• [The exercise] Set down each of the records below verbatim, reproducing every line without alteration.

START

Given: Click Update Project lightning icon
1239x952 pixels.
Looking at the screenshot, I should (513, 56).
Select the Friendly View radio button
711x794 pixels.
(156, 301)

END

• [Result of the task]
Given: Click Update Project lightning icon
1239x952 pixels.
Looking at the screenshot, I should (513, 56).
Select the Friendly View radio button
711x794 pixels.
(156, 301)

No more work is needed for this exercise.